The researchers used a framework for adaptive meta-analysis (FAME) to prospectively design the study. Patient characteristics were well balanced within each trial and overall. However, the three trials differed slightly in terms of radiotherapy schedule, trigger for salvage radiotherapy, timing of salvage radiotherapy, and primary outcomes.

A total of 1,074 men were randomly assigned to adjuvant radiotherapy and 1,077 to salvage radiotherapy, of whom only 37% had initiated salvage radiotherapy during the time of the analysis. The median follow-up for the three trials ranged from 47 to 61 months.

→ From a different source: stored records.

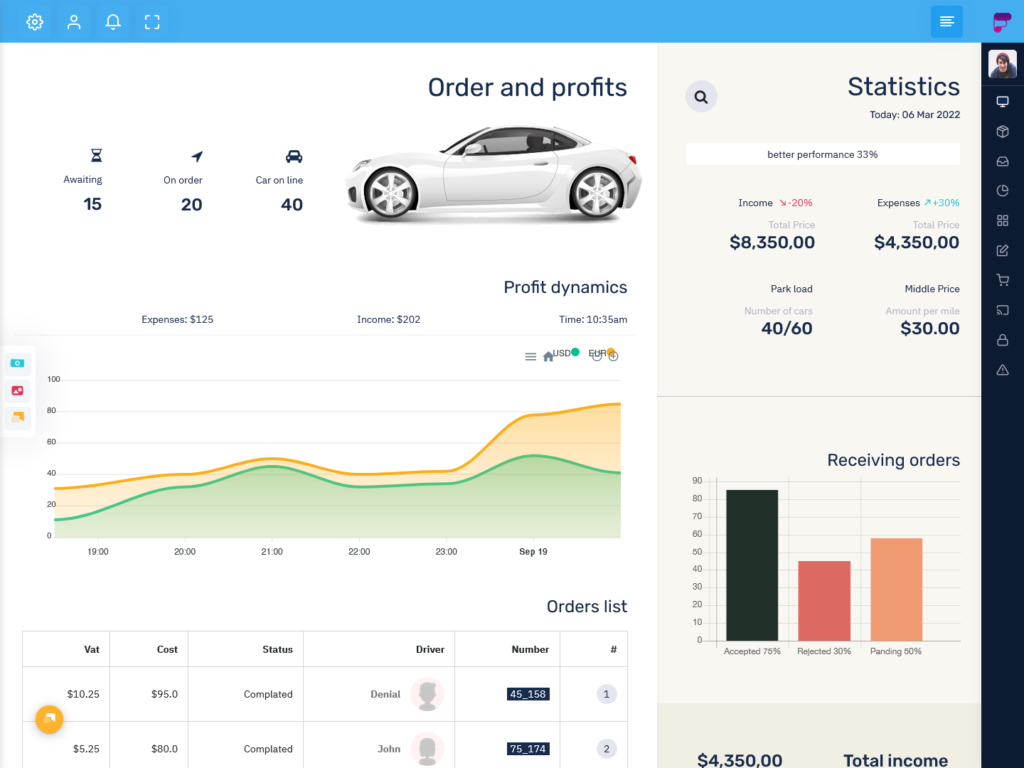Viewport: 1024px width, 768px height.
Task: Open the hamburger menu above the profit chart
Action: (531, 356)
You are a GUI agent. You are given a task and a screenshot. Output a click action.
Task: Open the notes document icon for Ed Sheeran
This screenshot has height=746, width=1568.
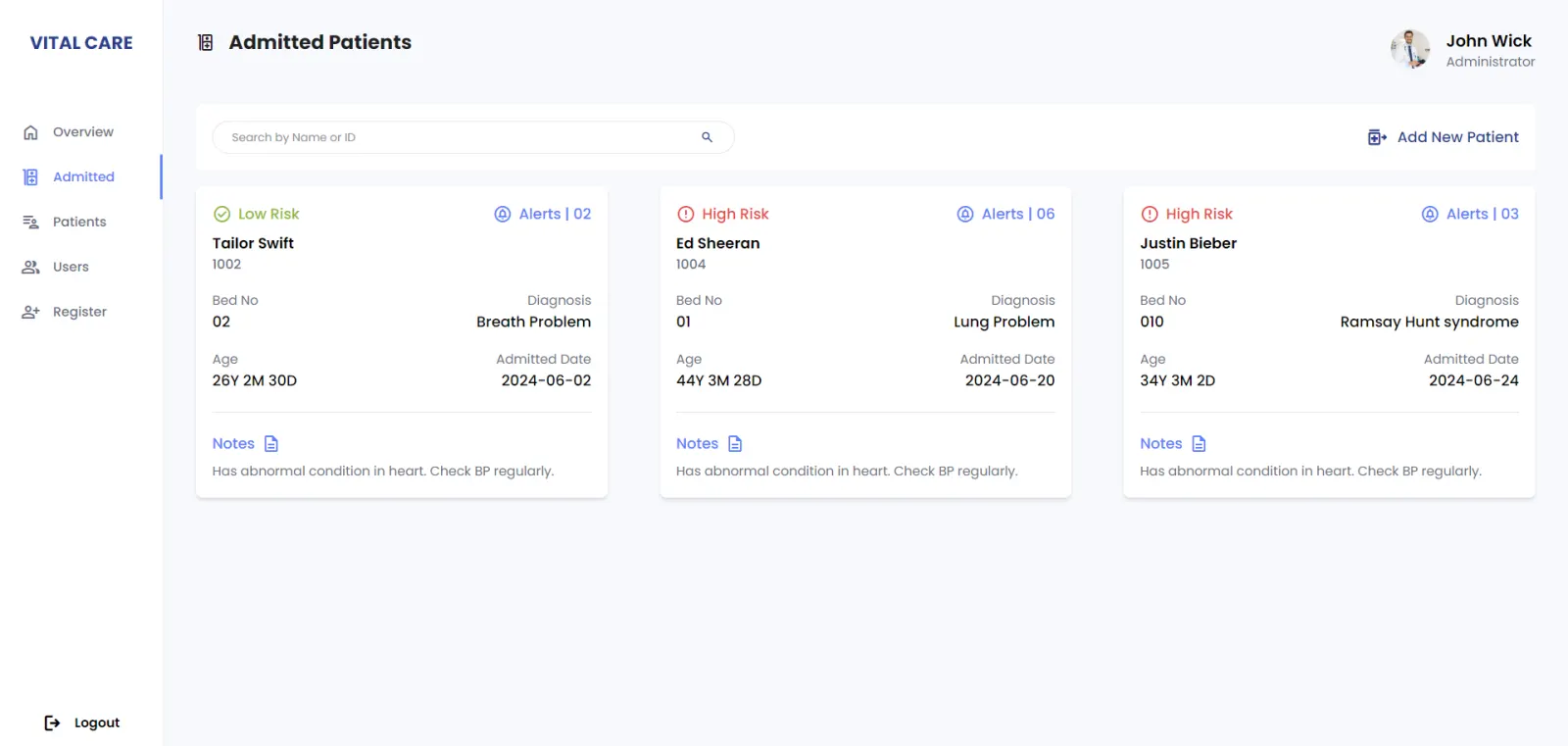(735, 444)
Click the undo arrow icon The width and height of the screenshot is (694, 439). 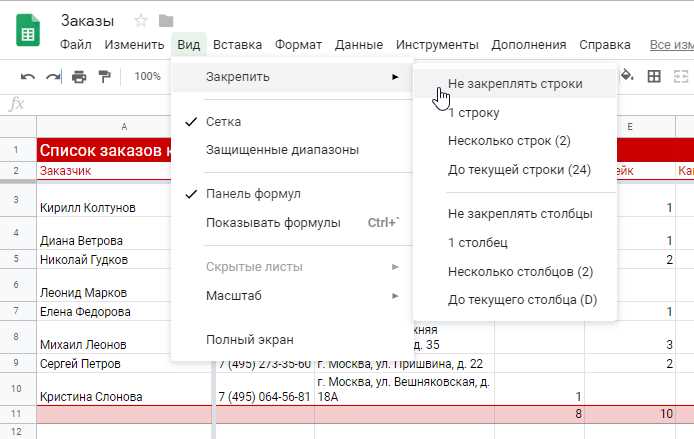tap(28, 76)
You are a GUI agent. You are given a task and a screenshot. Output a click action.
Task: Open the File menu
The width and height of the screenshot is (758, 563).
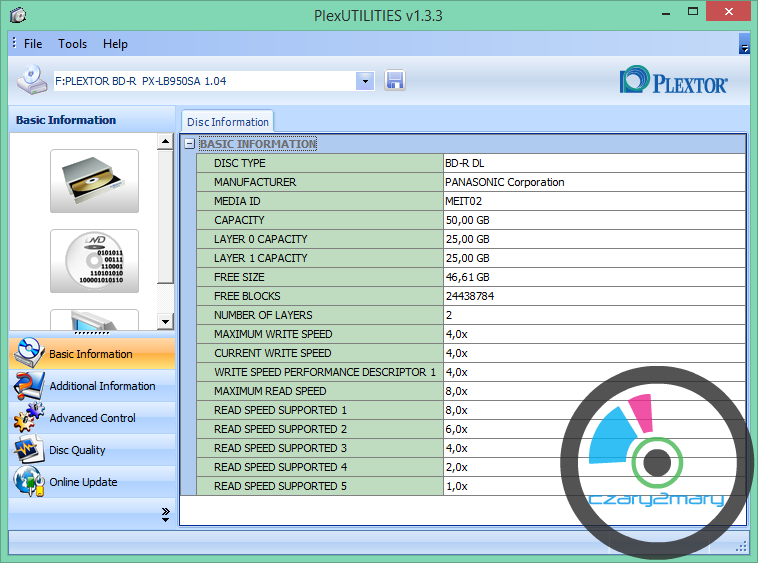[x=33, y=44]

The meta-analysis, which was based on 248 events in total, mainly ­biochemical failures, found no evidence that adjuvant radiotherapy improved event-free survival over salvage radiotherapy, with a likely absolute difference of just 1% at 5 years.

“We are mindful that these results are based largely on biochemical failures, and so there is still a need to assess long-term definitive outcomes. We also want to determine whether there is a role for adjuvant radiotherapy in some men,” Dr. Vale said.

DISCLOSURE: Dr. Parker reported a financial relationship with AAA, Bayer, and Janssen. Dr. Clarke reported financial relationships with Astellas and Janssen. Dr. Vale reported no conflicts of interest.


1. Parker C, Clarke NW, Cook A, et al: Timing of radiotherapy after radical prostatectomy. ESMO Congress 2019. Abstract LBA49_PR. Presented September 27, 2019.

2. Vale CL, Brihoum M, Chabaud S, et al: Adjuvant or salvage radiotherapy for the treatment of localised prostate cancer? ESMO Congress 2019. Abstract LBA48_PR. Presented September 27, 2019.

3. Sujenthiran A, Nossiter J, Parry M, et al: Treatment-related toxicity in men who received intensity-modulated versus 3D-conformal radiotherapy after radical prostatectomy: A national population-based study Radiother Oncol 128:357-363, 2018.